- Exercise text
::::::

Steve Korris Oct. 17, 2013, 6:36am



Fourth District appellate judges praised Adams County Circuit Judge Mark Drummond for stopping a “speculative and conjectural” asbestos suit.

Justices John Turner, Robert Steigmann, and James Knecht affirmed Drummond’s summary judgment order against widow Virginia Bowles on Oct. 11.

Virginia’s lawyers at Wylder, Corwin and Kelly in Bloomington blamed Owens-Illinois and John Crane Inc. for the death of her husband, Jerald Bowles.

“A plaintiff cannot present her case to the jury unless there is sufficient evidence for the jury to conclude the defendant’s conduct was a cause of the injury,” Turner wrote.

“No testimony indicated decedent worked with John Crane products or was around people who regularly did so.

“In an attempt to show decedent’s exposure to Owens-Illinois asbestos products, plaintiff’s counsel has taken liberties with the deposition testimony.”

In an unusual twist at the end, Turner wrote, “In closing, we commend the trial court for its thorough and reasoned order on the motions for summary judgment.”

Jerald Bowles died of lung cancer in 2009, at age 71.

Virginia sued 11 companies, alleging wrongful death and conspiracy.

She claimed Jerald inhaled asbestos dust as a Navy radioman from 1955 to 1976, on the USS Floyd B. Parks and other ships.

She claimed asbestos dust came from gaskets John Crane had made and from Kaylo, an Owens-Illinois pipe insulator that witnesses saw in the boiler room.

She introduced depositions of four Navy men and two experts, but the evidence didn’t impress Drummond.

The judge found no showing had been made that Jerald ever installed or worked with asbestos that insulated pipes.

Drummond noted a lack of evidence that pipes in the radio room or near Jerald’s bunk contained an asbestos product manufactured by Owens-Illinois or John Crane.

He wrote that any claim that Jerald inhaled asbestos from either manufacturer would be based on speculation, guess, or conjecture.

::::::

- Problem to solve
Reproduce the passage of the asbestos ruling article from "Virginia sued 11" up to and including "that insulated pipes.".

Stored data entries
::::::

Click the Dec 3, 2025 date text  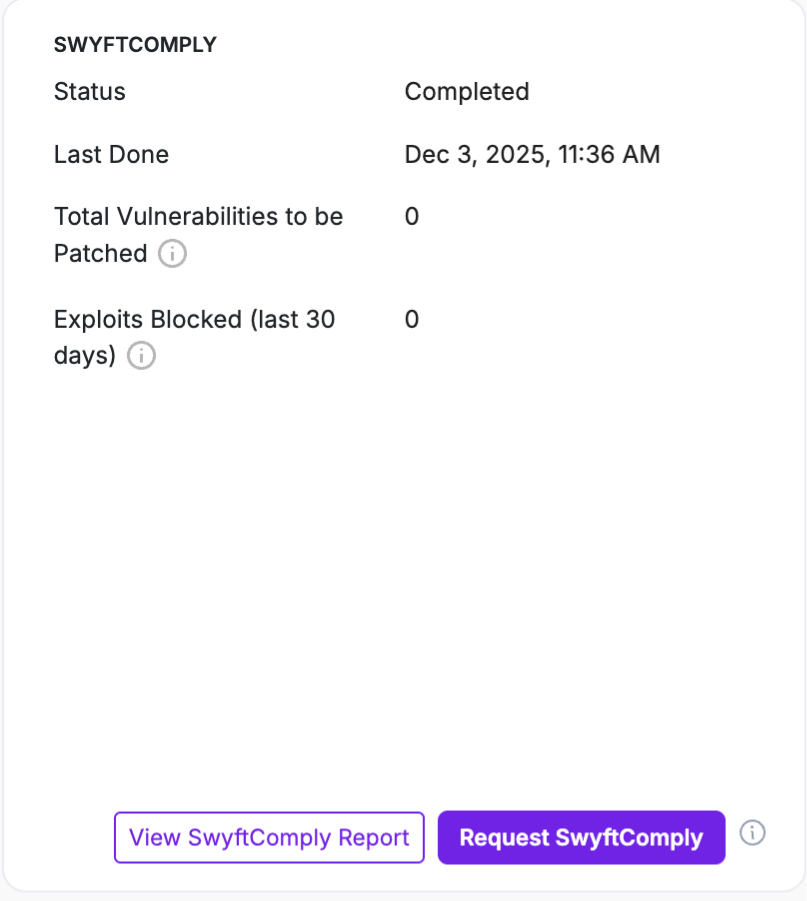pyautogui.click(x=474, y=155)
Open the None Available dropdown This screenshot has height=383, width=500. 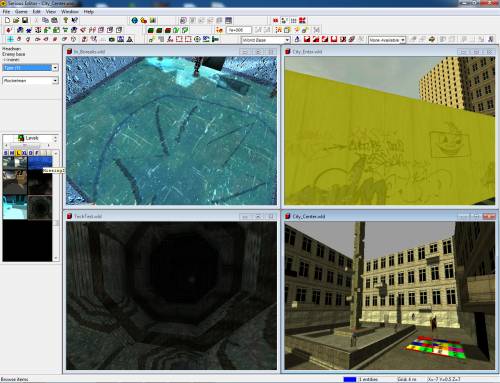pyautogui.click(x=387, y=40)

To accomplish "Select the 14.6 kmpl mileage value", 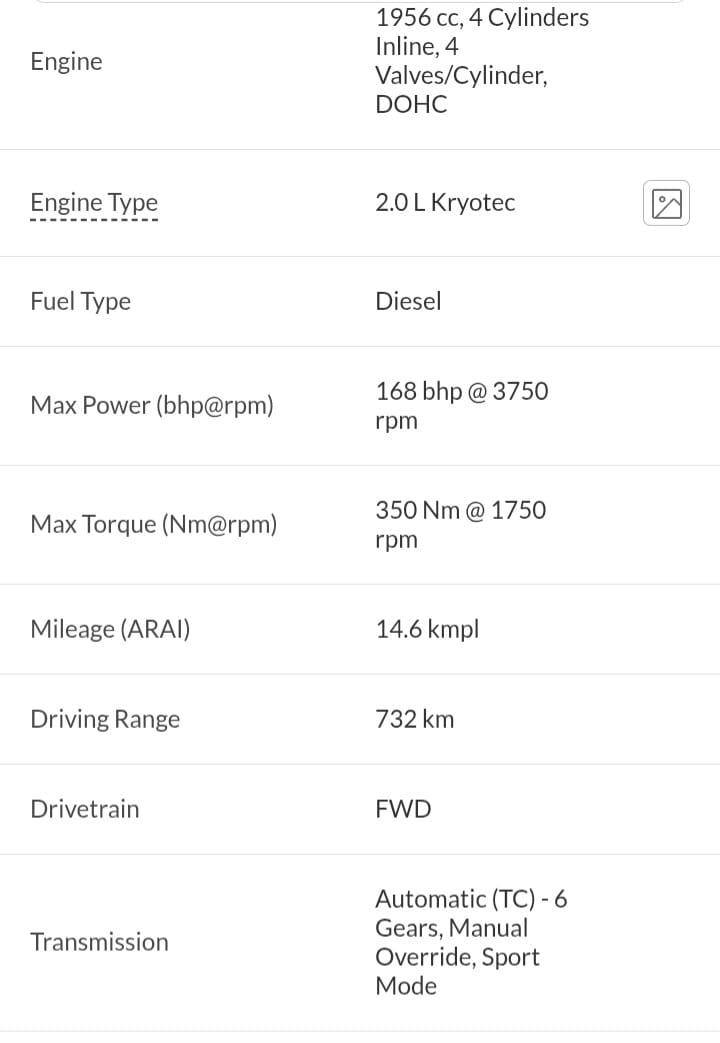I will [427, 629].
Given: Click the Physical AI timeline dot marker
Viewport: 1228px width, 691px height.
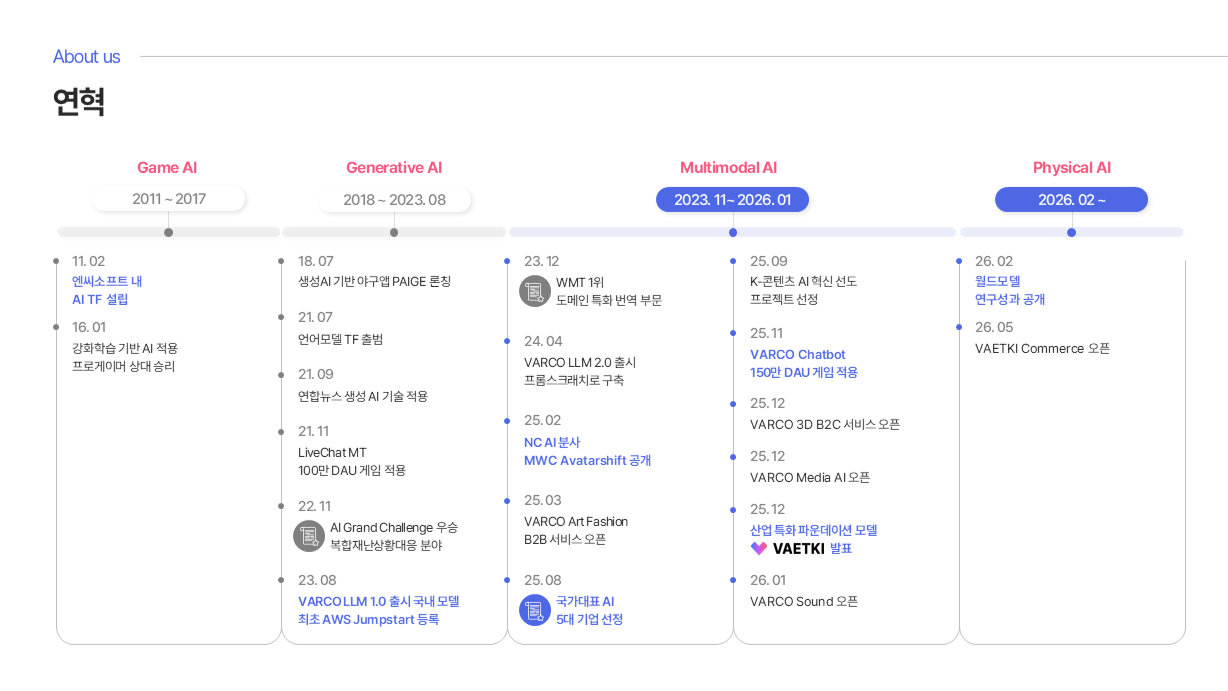Looking at the screenshot, I should [1071, 232].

::::::

- Task solution
Virginia sued 11 companies, alleging wrongful death and conspiracy.

She claimed Jerald inhaled asbestos dust as a Navy radioman from 1955 to 1976, on the USS Floyd B. Parks and other ships.

She claimed asbestos dust came from gaskets John Crane had made and from Kaylo, an Owens-Illinois pipe insulator that witnesses saw in the boiler room.

She introduced depositions of four Navy men and two experts, but the evidence didn’t impress Drummond.

The judge found no showing had been made that Jerald ever installed or worked with asbestos that insulated pipes.